Known as Les Horribles Cernettes the photo was digitally altered using Photoshop and included four ladies who happened to be lab employees working at CERN. Known for its major discoveries over the years CERN was also the place where the World Wide Web project began thanks to the help of British computer scientist Tim Berners-Lee.
Berners-Lee wanted to test a Web system that could support photos and he asked IT developer Silvano de Gennaro to provide an image for that test. De Gennaro eventually chose the edited image of Les Horribles Cernettes. The female parody group were known around CERN for such nerdy song lyrics such as “you say you love me but you never beep me.”

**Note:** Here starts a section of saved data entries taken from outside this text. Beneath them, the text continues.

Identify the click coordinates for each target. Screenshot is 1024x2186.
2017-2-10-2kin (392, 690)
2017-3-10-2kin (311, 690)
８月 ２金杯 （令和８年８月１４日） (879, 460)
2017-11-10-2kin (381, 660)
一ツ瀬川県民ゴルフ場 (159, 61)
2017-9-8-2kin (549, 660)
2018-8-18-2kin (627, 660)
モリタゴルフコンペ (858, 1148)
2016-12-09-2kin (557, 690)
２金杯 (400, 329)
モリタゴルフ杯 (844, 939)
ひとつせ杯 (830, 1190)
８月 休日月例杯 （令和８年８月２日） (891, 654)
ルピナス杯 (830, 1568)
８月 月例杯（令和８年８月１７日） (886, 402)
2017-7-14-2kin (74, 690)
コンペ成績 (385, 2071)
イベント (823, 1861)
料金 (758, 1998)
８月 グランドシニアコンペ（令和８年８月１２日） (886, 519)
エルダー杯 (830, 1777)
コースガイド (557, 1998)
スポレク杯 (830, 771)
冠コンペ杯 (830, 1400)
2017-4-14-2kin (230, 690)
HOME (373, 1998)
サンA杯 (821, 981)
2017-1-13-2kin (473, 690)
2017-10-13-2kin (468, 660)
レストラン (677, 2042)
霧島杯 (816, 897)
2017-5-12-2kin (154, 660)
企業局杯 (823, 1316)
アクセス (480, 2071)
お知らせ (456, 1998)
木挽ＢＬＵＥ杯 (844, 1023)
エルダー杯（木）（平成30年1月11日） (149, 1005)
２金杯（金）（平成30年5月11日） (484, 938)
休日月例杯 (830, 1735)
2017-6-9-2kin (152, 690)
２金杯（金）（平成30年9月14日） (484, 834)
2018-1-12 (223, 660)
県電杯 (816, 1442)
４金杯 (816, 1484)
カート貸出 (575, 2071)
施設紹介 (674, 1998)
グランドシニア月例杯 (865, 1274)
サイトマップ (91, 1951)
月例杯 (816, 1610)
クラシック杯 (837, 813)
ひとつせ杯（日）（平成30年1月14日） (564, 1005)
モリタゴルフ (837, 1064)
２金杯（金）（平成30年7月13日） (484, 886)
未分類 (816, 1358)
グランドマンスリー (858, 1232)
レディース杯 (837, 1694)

It was only fitting that the first ever internet photo be taken of a group of geeky CERN workers and thus the internet on July 18, 1992 became a place not only for doing business but also for having fun.
Speaking about his picture choice De Gennaro would later admit:
“I didn’t know what the Web was. When history happens, you don’t know that you’re in it.”
Next Wednesday will be the 20th anniversary of the internet’s first picture and now we have live streaming 1080P high-definition video, Skype calls and one zillion pages of porn. Way to go De Gennaro and CERN.